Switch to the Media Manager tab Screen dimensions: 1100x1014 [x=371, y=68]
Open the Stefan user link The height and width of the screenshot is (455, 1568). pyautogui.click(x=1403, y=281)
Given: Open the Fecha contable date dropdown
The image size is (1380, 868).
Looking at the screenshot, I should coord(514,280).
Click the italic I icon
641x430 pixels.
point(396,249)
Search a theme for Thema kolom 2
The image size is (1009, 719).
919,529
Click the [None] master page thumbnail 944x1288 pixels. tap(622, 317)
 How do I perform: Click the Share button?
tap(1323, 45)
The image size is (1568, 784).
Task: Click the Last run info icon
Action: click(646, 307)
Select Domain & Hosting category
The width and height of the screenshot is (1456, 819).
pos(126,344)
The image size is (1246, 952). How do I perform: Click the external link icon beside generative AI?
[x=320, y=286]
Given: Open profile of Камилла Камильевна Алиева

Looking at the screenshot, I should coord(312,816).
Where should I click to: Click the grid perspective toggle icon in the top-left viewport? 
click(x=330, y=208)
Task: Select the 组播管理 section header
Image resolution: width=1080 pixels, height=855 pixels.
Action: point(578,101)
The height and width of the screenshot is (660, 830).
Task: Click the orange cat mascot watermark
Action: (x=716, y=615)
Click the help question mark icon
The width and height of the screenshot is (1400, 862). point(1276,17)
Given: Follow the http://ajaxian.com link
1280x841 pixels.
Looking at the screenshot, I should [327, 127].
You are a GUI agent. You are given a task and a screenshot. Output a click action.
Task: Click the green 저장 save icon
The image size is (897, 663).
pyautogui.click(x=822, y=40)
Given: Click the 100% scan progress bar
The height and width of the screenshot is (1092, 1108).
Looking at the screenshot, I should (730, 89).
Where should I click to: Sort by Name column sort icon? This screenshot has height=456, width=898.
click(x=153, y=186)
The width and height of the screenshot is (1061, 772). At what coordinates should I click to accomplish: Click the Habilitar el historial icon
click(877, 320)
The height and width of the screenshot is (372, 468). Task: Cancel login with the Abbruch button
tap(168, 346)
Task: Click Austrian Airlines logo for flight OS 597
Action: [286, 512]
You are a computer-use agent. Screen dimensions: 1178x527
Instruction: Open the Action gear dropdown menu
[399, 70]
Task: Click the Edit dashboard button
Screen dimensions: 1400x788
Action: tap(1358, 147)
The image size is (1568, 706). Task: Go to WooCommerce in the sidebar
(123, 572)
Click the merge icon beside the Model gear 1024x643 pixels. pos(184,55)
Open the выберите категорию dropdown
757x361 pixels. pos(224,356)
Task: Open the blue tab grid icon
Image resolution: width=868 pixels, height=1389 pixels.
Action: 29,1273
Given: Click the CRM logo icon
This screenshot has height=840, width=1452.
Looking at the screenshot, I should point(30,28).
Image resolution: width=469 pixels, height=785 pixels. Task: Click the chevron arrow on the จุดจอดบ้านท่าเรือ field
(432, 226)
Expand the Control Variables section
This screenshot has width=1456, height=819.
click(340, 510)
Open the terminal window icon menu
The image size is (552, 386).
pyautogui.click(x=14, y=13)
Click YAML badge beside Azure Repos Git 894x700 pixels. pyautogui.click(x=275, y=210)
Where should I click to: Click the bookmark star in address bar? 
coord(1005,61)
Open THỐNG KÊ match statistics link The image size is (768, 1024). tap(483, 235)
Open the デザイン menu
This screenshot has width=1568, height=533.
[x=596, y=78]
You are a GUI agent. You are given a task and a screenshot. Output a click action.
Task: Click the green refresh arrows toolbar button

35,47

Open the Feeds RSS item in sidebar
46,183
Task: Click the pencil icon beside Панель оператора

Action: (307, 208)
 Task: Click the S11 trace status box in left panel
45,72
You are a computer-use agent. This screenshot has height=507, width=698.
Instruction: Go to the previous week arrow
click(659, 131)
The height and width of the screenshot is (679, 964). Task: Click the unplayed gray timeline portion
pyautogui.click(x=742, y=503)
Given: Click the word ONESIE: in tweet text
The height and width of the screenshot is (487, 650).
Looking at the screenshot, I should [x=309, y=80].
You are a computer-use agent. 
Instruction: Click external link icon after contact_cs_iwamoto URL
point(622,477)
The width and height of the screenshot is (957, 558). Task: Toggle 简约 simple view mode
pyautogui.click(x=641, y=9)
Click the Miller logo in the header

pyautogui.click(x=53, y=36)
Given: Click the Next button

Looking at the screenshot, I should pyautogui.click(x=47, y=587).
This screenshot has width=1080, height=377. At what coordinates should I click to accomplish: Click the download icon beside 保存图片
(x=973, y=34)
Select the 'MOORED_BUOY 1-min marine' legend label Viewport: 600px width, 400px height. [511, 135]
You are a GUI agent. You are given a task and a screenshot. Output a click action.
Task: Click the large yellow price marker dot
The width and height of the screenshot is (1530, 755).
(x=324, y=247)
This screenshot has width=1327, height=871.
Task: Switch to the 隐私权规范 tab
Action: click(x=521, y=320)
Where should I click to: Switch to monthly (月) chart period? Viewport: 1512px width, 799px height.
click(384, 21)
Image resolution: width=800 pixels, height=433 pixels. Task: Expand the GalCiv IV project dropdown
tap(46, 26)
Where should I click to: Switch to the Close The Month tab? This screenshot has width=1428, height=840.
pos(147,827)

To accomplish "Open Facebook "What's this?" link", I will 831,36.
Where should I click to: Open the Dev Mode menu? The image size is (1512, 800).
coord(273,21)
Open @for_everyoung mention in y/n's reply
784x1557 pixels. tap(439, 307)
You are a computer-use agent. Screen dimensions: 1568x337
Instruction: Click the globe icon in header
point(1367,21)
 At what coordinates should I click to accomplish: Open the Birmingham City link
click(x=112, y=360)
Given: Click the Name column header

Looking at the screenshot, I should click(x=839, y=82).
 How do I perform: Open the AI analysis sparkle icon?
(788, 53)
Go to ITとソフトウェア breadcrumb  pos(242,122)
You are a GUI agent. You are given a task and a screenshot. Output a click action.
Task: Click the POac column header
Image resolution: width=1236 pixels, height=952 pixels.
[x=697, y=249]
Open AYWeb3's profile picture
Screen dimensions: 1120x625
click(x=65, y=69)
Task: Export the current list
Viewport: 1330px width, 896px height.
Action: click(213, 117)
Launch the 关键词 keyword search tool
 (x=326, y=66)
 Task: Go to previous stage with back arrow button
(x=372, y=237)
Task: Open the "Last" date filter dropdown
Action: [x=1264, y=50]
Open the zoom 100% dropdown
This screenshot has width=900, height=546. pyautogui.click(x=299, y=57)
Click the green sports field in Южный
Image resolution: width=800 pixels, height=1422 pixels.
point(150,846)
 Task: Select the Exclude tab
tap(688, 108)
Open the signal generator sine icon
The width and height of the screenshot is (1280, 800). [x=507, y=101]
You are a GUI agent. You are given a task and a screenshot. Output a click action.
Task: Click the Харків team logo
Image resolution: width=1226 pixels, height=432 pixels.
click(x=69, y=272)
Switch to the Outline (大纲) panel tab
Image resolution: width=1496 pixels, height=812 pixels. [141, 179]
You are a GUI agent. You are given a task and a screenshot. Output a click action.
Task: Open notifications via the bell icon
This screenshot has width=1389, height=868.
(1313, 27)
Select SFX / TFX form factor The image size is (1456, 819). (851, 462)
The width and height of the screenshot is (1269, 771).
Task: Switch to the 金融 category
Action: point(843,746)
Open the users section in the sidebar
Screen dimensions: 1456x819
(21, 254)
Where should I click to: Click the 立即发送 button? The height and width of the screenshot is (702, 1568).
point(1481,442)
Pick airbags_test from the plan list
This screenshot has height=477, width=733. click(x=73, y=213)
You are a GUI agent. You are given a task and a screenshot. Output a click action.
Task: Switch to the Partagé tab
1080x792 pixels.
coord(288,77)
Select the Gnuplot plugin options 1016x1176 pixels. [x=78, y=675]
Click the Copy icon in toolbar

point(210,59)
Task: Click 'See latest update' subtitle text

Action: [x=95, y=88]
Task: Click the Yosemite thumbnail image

::::

◆ The problem ◆
Reproduce the material exactly, from the line containing "Where should I click to: Click the 立即发送" down through the end of the material.

◆ Task response ◆
Where should I click to: Click the 立即发送 button? The height and width of the screenshot is (702, 1568).
point(1481,442)
Pick airbags_test from the plan list
This screenshot has height=477, width=733. click(x=73, y=213)
You are a GUI agent. You are given a task and a screenshot. Output a click action.
Task: Switch to the Partagé tab
1080x792 pixels.
coord(288,77)
Select the Gnuplot plugin options 1016x1176 pixels. [x=78, y=675]
Click the Copy icon in toolbar

point(210,59)
Task: Click 'See latest update' subtitle text

Action: [x=95, y=88]
Task: Click the Yosemite thumbnail image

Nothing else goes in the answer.